Burrows’s review published on Letterboxd:
Taika Waititi's work has always won me over. Not to say his films are without blemish or inconsistencies here and there, but his humour alone makes him a fresh cinematic voice. He does not need comedians or comedic actors to deliver his laughs; his humor writing avoids common traps such as potty humor, insult humor, sex humor just for the sake of their own taboos. His hilarity, when it works, comes from a complete detail-oriented commitment to the joke and the full deadpan belief in the funny or bizarreness of the situation. And amid his comic tone, whatever his narrative is--vampire doc, orphan drama, super hero saga--he gets the job of the store done slickly.

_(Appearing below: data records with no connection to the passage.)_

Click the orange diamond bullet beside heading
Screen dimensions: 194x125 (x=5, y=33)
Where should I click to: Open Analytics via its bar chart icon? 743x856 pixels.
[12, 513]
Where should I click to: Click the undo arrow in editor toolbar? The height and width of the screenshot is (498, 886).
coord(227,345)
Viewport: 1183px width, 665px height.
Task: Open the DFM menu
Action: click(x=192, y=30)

But JOJO RABBIT may be his greatest triumph. His tone and deadpan zaniness prevents JOJO from truly being either a war film or a comedy, so it certainly fits the Waititi comedy-cross-genre niche--one of those films that naturally boggles the classification scheme at Golden Globes. However, this one goes far deeper than his previous films into the realm of human connection. Waititi effectively covers the horror of war themes and the World War II backdrop. The narrative covers these vibrantly, delivering the horrors of war and the hate of the Nazi regime. We've seen that stuff before, but not that I can recall through the eyes of a 10-year-old Hitler fanboy. JOJO RABBIT commandingly explores the impact that media and propoganda (and cult of personality for that matter) can have on a generation--particularly its youth. The 'monster' that is 'propoganda and promotion' becomes the 'monster' embedded in people's superego. The film's achievement is the stunning slow chiseling away of ideals and bad values by fact and by witnessed events. In doing so, Jojo slowly disconnect the admiration and fandom from loyalty and love. It's really a sweet film in this regard.

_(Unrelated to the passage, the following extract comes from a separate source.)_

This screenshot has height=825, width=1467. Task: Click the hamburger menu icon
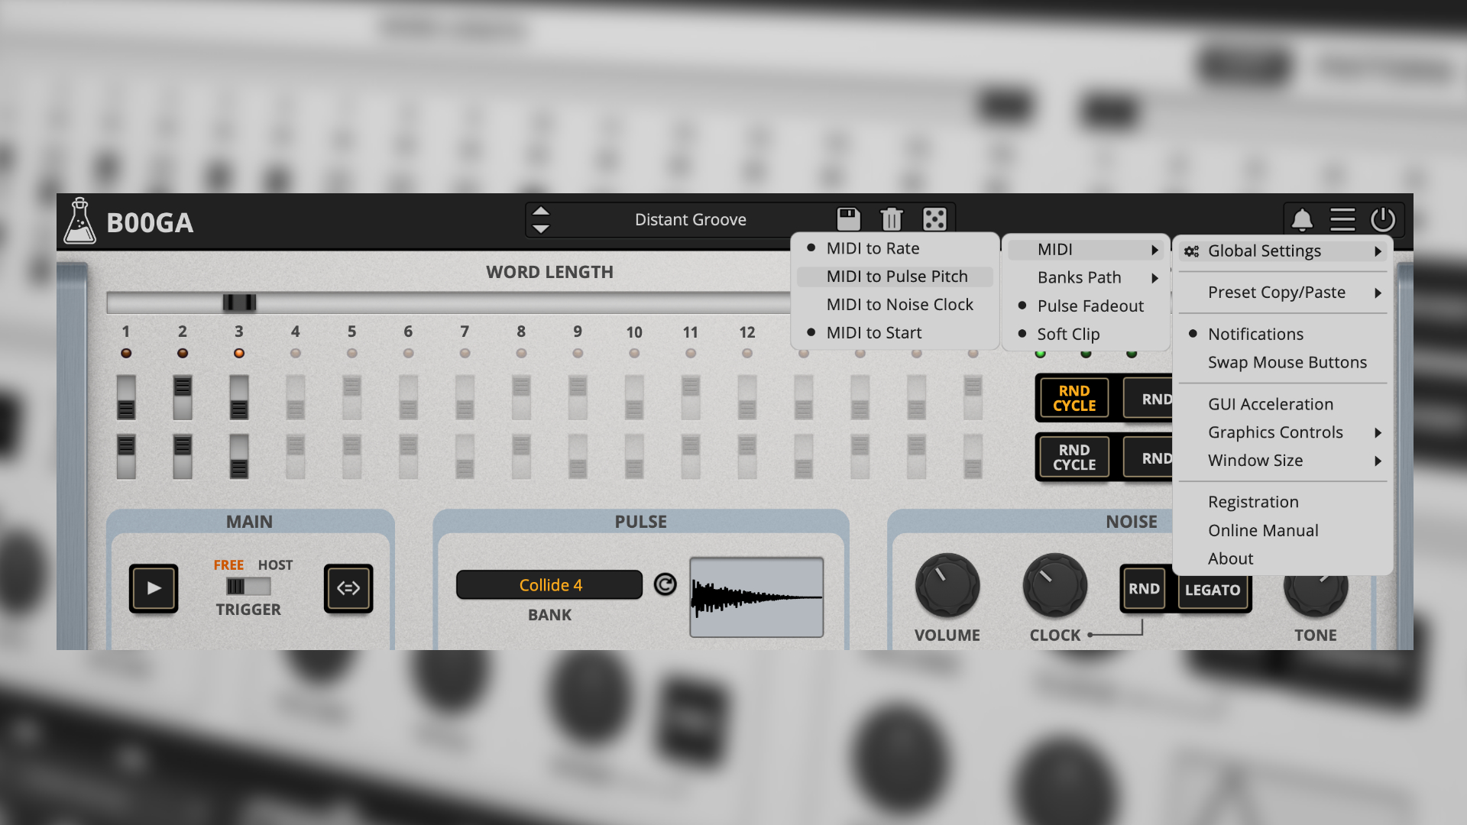(1342, 220)
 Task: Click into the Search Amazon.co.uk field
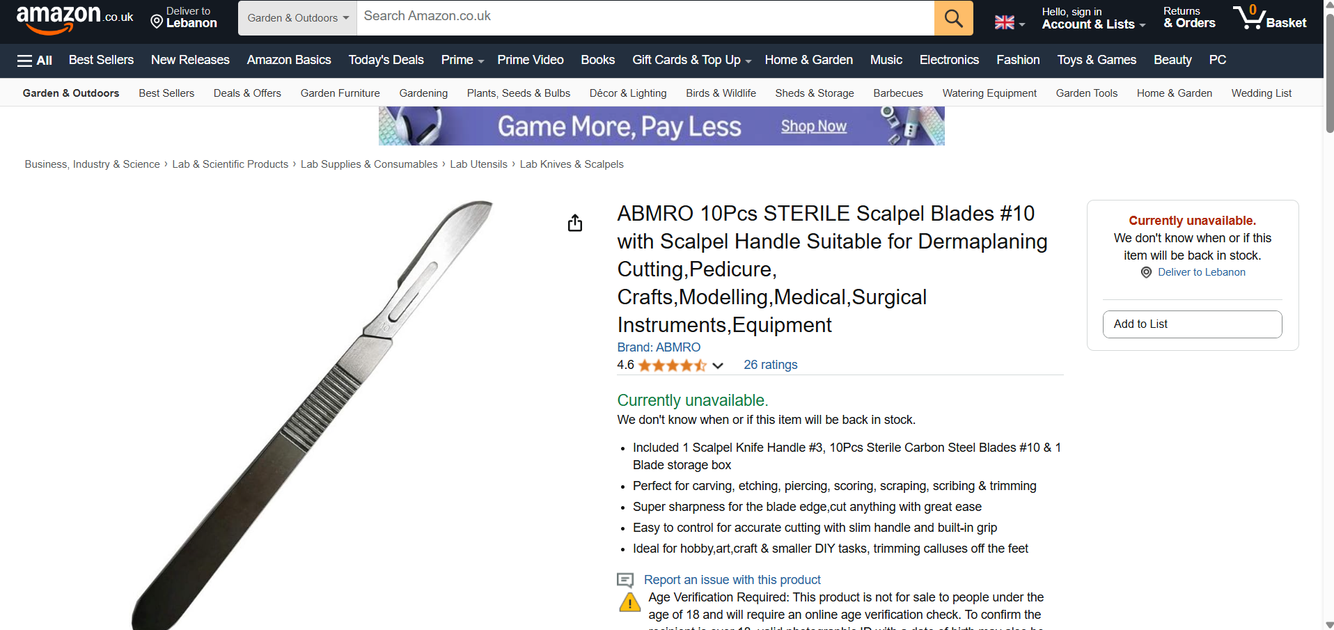[x=645, y=17]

Despite the brilliantly written supporting characters (Scarlet Johansson, Sam Rockwell, Alfie Allen, and Stephen Merchant), the film would fall apart without the naturalism of Roman Griffin Davis. This kid in the lead role embodies childhood chasteness and wonder, and for the audience he serves as a gateway that allows people to empathize with youth. Waititi undestands this well seeming to be a big child himself, but his direction of Davis allows the 10-year-old to embody this spirit of childhood. There isn't a whiff of amateurishness or any precociousness in the Jojo performance, which can often come with huge child roles such as this one. Davis plays Jojo joyously free and inhibitionless. He's a marvel. He captures all the fancifulness of childhood creativity and imaginative play--albeit with Hitler himself an imaginary friend. Jojo's exposure to the Nazi propoganda and messaging of the day has led him to a path of blind devotion and fanaticism to the Third Reich, which makes total sense from his perspective, as crazy as it appears to us watching.

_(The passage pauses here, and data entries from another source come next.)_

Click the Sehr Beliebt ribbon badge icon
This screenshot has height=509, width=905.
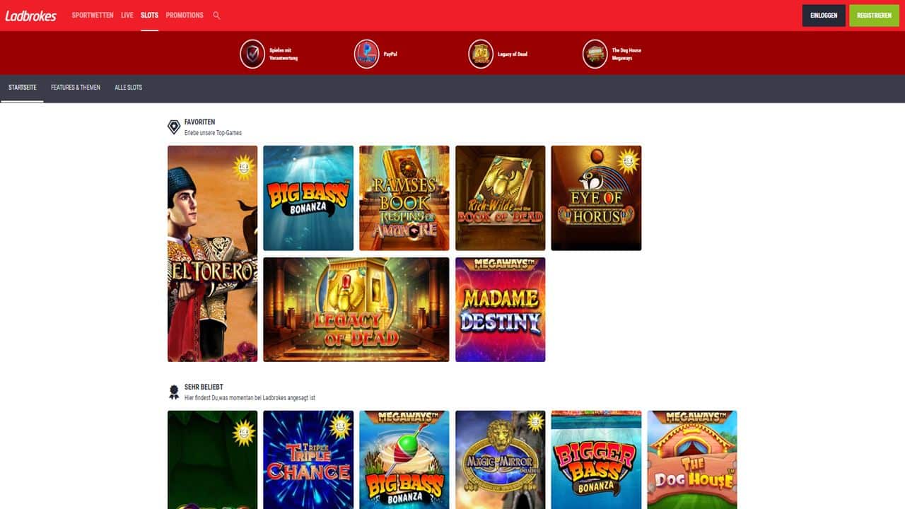174,392
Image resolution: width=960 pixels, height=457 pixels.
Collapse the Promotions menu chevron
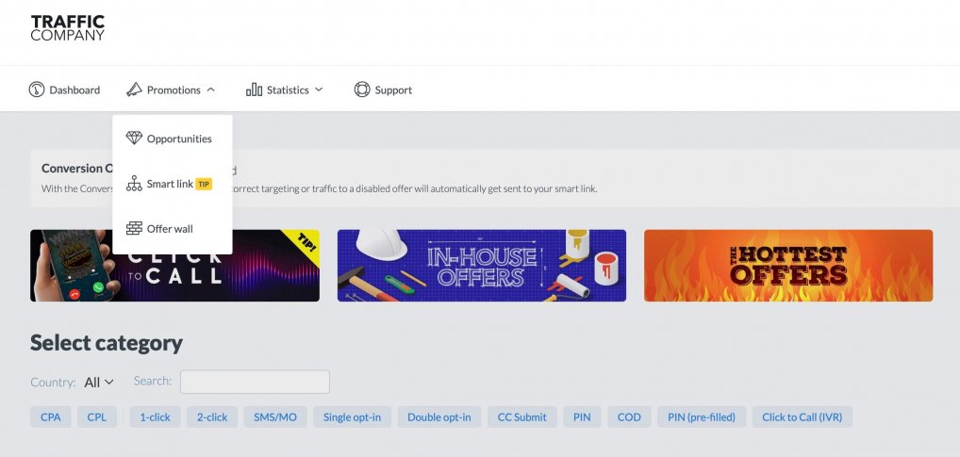pos(210,90)
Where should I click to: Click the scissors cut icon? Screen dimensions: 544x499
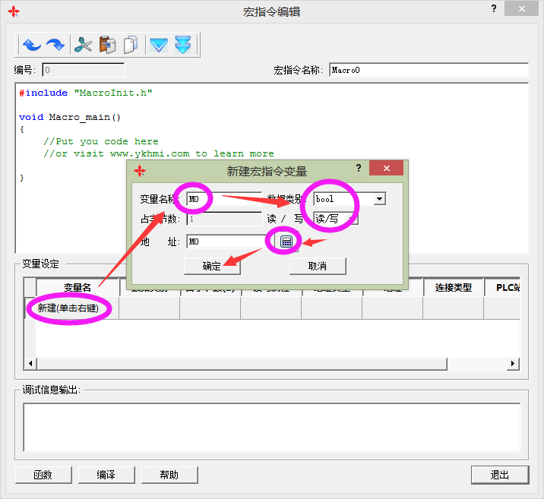83,45
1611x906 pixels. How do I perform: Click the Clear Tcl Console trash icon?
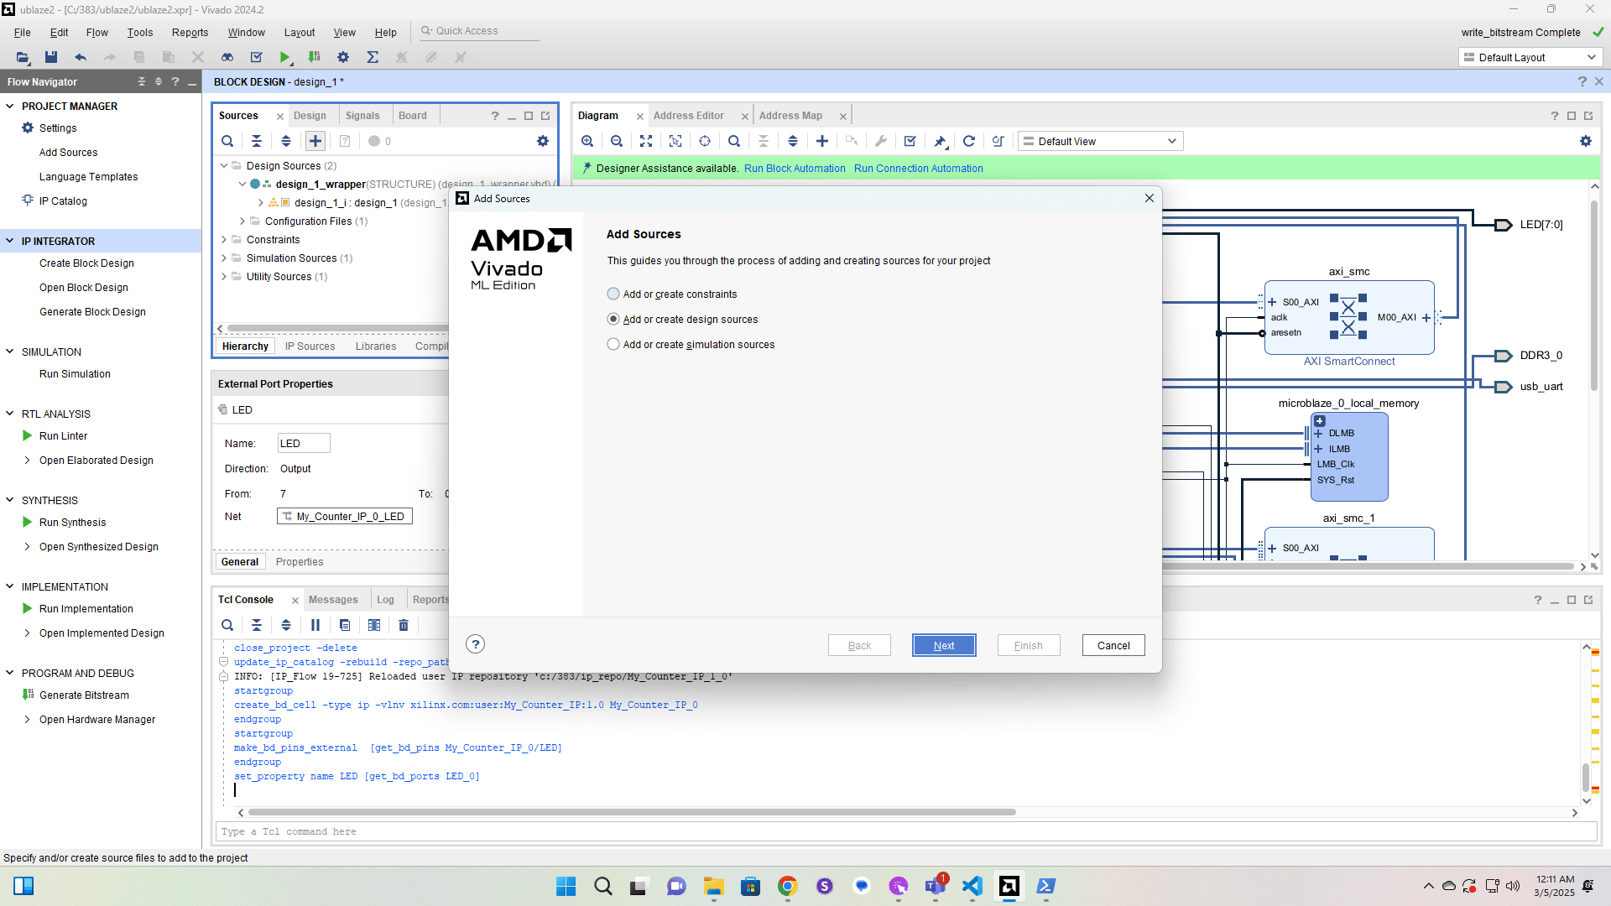click(x=404, y=625)
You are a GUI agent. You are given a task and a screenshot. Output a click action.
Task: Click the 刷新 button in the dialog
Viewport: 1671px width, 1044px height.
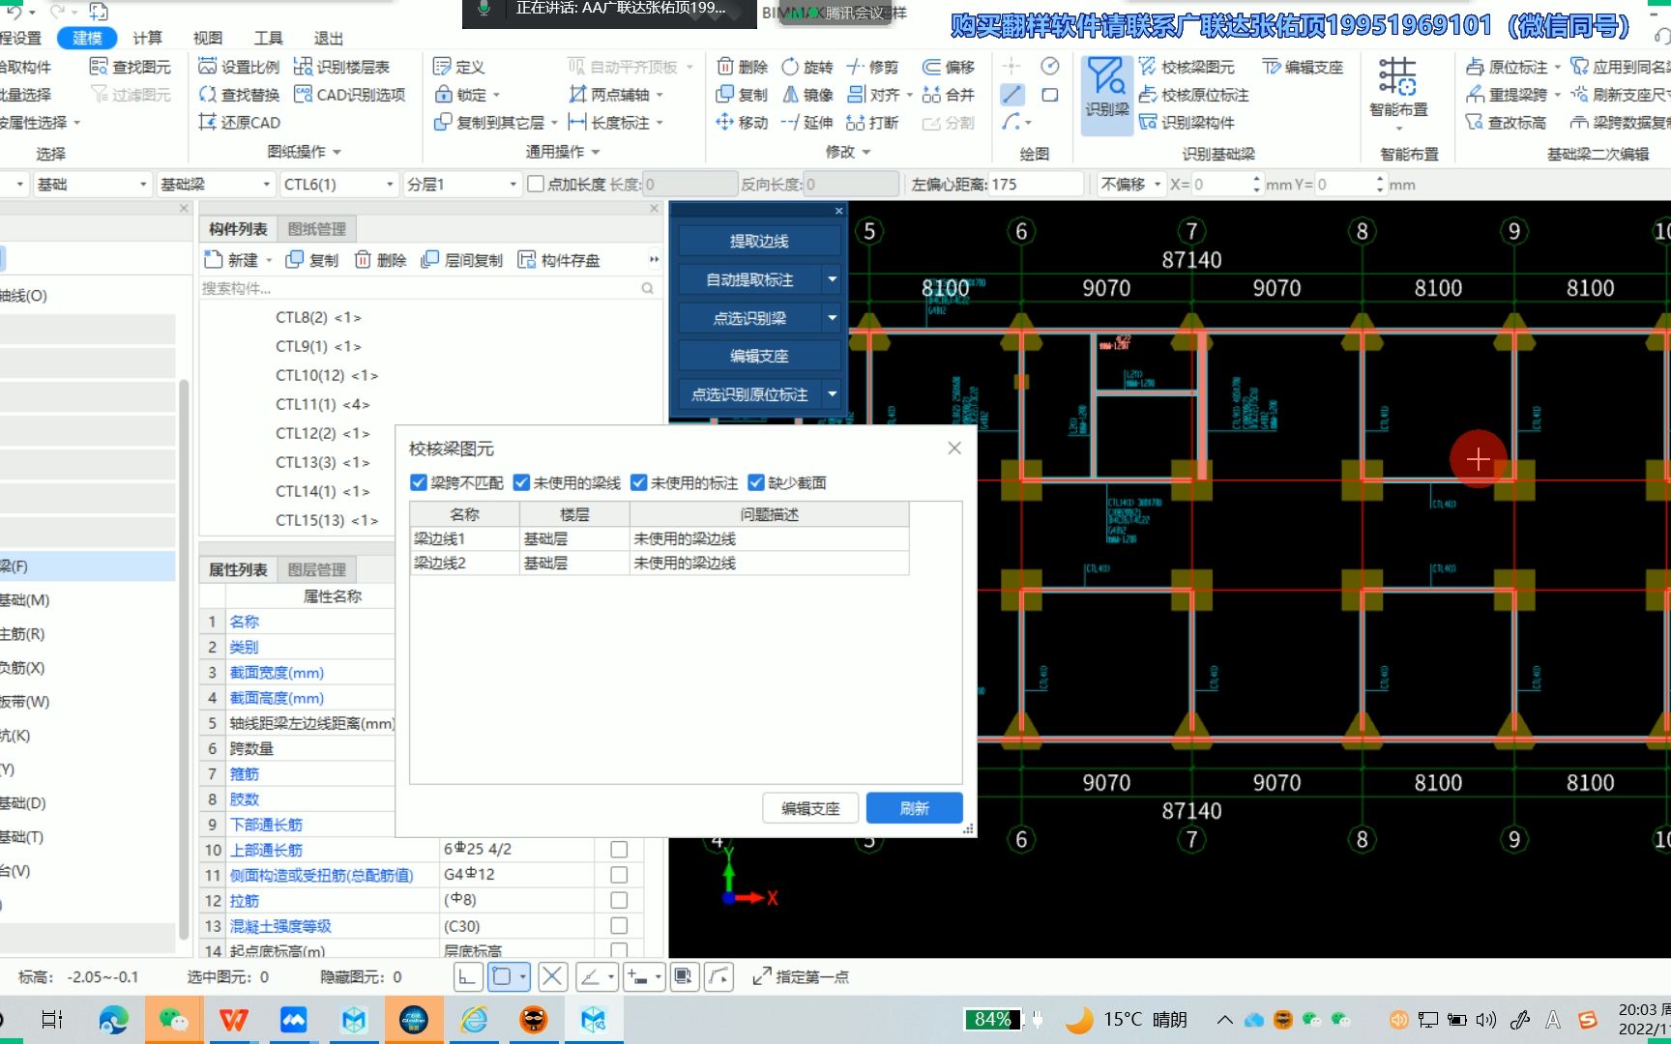[913, 808]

JOJO RABBIT hits phenomenal emotional beats as preadolescence confronts maturity, as disinformation confronts truth, and as imagination confronts the processing of reality. Waititi has an offbeat way to deliver his own messaing, but he walks the tightrope between too serious and too silly just about perfectly. I would suggest the emotion of the final invasion's war scene is sacrificed slightly by some of Waititi's visual gags happening in the background. But this is the only misfire in the film's dynamic tone that comes to mind. Waititi even has control over the use of Rebel Wilson, whose traditional comic notes are boisterous, obnoxious slapstick. Here she's sedated somewhat and is a good fit for what's asked of her. JOJO RABBIT is too spry and visually uninterested in being a war film to be an actual war film. It's a character piece all the way, and Waititi's script beautifully fleshes out the character work before the cast came in to add an even further layer to the movie's sophistication, depth, and heart.